There is a staff lounge. In fairness, I must mention that a lunch room was set up at my last job a month or two before I left. It had 2 large tables (there were 400 employees) and several filthy microwaves and refrigerators. One of the refrigerators had a dirty towel in the bottom and all of them smelled.

Prior to that, the only place to eat inside was at your desk or, if lucky enough to get away, in the overpriced cafeteria owned by an outside firm that delivered everything late, but yelled at me if I dared to order a few bagels and coffee for an impromptu meeting.

By comparison, the new place has a real cafeteria, although the chef is on vacation right now. The food costs are subsidized and there is seating for at least a few dozen people.

I also noticed that there were several people each in the mailroom, IT department and HR. At my previous job, there were easily twice the number of employees, but only one person to perform each of the above duties. In fact, the IT guy was also the phone guy and was in charge of petty cash and other business functions; when his boss found a better job recently, he also took over that position. Everyone had several jobs, few had support staff, and resources were short in every way. It's a shame, because there was great work being done there.

Still, I had to wonder where all the money goes, as memberships were expensive and child care and other programs were far from cheap.
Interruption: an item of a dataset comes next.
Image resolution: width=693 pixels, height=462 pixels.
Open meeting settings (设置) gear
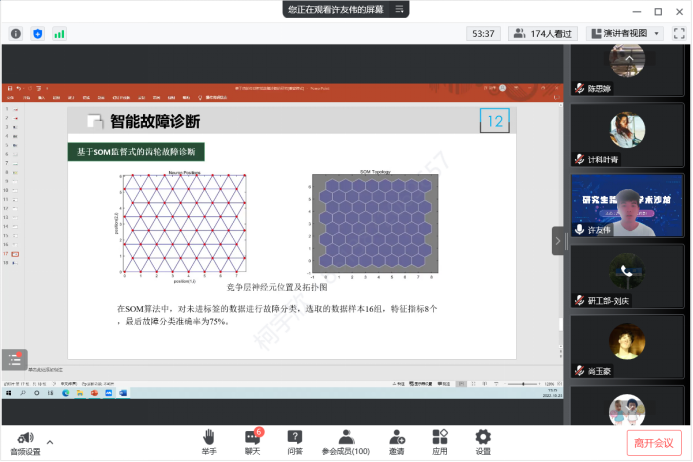(x=483, y=441)
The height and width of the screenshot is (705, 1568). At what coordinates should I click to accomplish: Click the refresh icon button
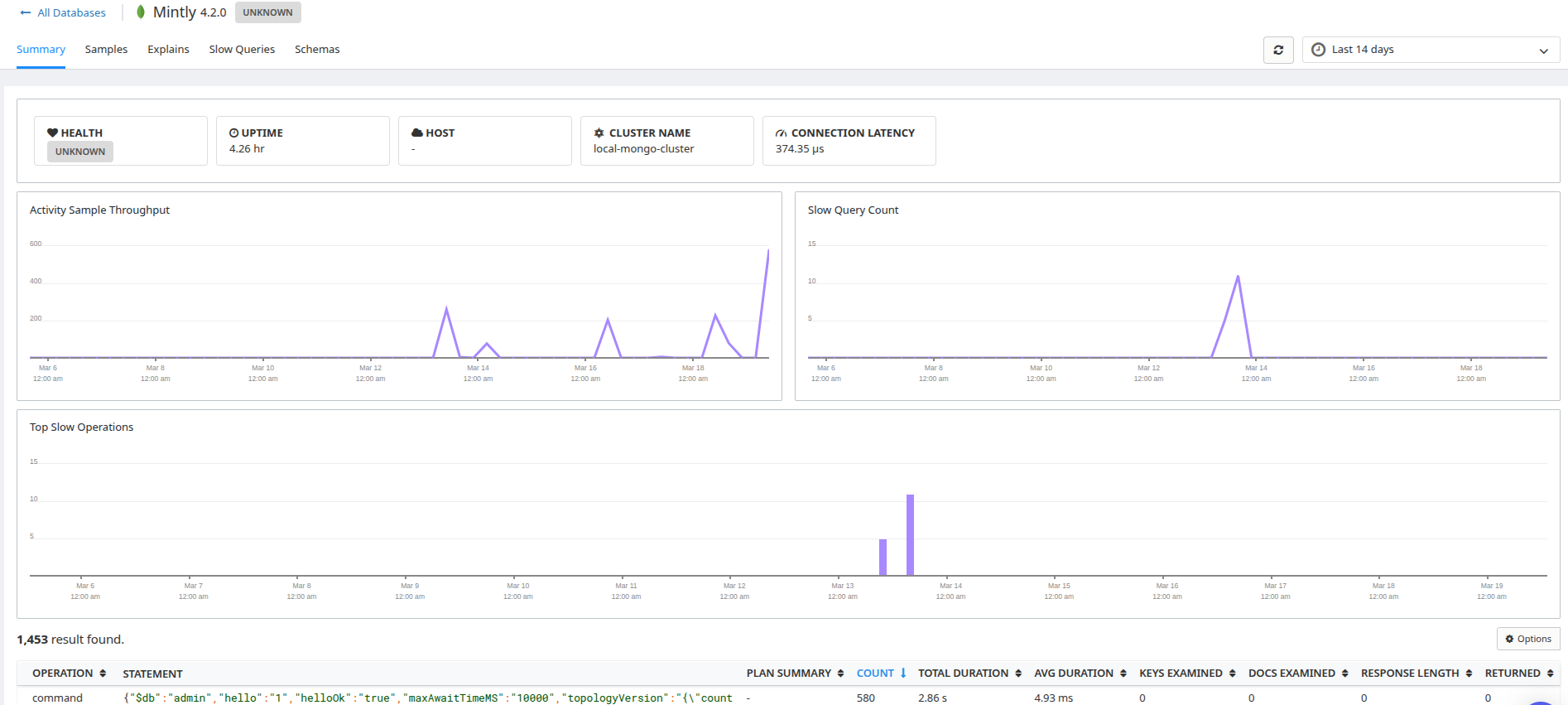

It didn't help that all the backstabbing and drama only served to further detract from productivity.

Back to the present...I am a bit exhausted tonight, but I'm sure that's because I didn't sleep well last night. Oddly enough, my mother nonsensically insisting we wake up at 7:30 every morning for the family reunion helped switch me to a day schedule. However, I still had a touch of this cold in my throat and my room was really hot, so I had trouble sleeping.

I bought a battery-operated spray bottle fan tonight at Duane Reade. It seems to fit well in my headboard and gives off a good breeze, so I hope I can sleep better tonight. As a special bonus, it was 50% off!

I need to get to bed, but it seems there is more yet to say. It's been a crazy week or two. I'm trying to keep an open mind about the job. If these sensible hours are really the rule, then I can still work when I go to school in the fall.

Jobs are like men. Not only are most entirely inappropriate for me, I just can't see myself getting tied down to even a decent one for very long.